## Excerpt provided
——————————
17 Page 17 of 17 Not every patient will benefit from care management. Work with your team to identify the people most likely to be impacted by the services you provide. To provide the most efficient system of care and avoid duplication of services, bring all players to the table, including primary health care providers, mental health care providers, government and local agencies, and others. Care management comprises five components: identifying and assessing patients; developing an individualized care plan; coordinating care; reassessing and monitoring; and evaluating outcomes. Hiring non-clinical staff to support clinical professionals will allow your care managers to devote their time and efforts to patients, not paperwork. Track care managers activities so you can assess progress individually, across practices, among networks and within the program as a whole.
——————————
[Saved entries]

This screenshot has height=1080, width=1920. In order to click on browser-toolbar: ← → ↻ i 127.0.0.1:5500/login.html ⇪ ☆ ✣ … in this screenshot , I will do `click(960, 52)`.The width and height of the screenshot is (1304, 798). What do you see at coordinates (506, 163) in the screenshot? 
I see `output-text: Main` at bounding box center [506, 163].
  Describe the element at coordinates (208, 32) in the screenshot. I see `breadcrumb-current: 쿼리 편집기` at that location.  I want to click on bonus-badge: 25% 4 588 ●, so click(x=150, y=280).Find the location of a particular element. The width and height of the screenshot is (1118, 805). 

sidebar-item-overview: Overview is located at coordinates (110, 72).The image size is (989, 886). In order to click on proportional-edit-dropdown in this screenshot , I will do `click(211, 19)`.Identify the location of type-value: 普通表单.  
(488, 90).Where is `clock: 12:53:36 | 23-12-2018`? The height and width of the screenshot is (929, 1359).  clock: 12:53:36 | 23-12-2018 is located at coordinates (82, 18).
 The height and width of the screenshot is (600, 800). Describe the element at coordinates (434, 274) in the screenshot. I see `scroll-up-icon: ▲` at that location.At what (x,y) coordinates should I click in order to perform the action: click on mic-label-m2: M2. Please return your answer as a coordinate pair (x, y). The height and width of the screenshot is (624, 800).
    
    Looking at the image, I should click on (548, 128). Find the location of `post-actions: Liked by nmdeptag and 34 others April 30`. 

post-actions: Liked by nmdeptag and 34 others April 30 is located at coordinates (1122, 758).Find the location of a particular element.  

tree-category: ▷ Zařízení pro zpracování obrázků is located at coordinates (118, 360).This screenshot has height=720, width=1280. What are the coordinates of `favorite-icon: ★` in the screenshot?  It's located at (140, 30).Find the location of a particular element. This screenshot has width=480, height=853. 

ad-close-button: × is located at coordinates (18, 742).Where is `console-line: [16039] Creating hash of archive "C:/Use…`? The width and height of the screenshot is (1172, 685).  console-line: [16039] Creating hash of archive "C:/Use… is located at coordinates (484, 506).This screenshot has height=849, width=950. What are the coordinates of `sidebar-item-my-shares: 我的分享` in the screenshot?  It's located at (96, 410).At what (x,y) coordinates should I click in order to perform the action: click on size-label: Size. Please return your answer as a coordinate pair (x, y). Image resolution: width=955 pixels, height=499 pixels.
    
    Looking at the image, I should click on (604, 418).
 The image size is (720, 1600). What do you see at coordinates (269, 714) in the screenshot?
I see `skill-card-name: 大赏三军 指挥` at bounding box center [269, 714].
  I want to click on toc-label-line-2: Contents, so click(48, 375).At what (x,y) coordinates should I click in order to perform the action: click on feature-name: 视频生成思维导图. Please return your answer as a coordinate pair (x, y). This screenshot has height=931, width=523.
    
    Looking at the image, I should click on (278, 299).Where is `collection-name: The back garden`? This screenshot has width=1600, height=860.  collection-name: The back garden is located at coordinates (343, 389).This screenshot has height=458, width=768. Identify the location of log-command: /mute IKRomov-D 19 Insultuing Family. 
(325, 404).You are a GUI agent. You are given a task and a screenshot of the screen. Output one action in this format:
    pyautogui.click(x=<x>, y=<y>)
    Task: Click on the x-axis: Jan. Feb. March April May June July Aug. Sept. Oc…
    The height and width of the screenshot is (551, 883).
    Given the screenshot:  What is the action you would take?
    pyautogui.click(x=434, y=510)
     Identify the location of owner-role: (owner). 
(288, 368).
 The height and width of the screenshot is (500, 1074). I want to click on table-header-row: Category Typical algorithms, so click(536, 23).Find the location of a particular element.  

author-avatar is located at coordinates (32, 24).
——————————
## Tasks and exercises
**1)** In the care management excerpt, why should a practice hire non-clinical staff to support clinical professionals?
**2)** Answer these questions from the care management excerpt.
(a) How many components make up care management?
(b) Which government bodies does the excerpt list among the players to bring to the table?
(c) At what levels can care managers' progress be assessed by tracking their activities?
**3)** Decide whether each statement agrees with the care management excerpt.
(a) Every patient will benefit from care management.
(b) Evaluating outcomes is one of the components of care management.
(c) Progress should be assessed only within the program as a whole.

## Task solutions
**1)** Non-clinical staff let care managers devote their time and efforts to patients instead of paperwork.

**2)**
(a) Five.
(b) Government and local agencies.
(c) Individually, across practices, among networks, and within the program as a whole.

**3)**
(a) No: "Not every patient will benefit from care management."
(b) Yes: "reassessing and monitoring; and evaluating outcomes"
(c) No: "assess progress individually, across practices, among networks and within the program as a whole"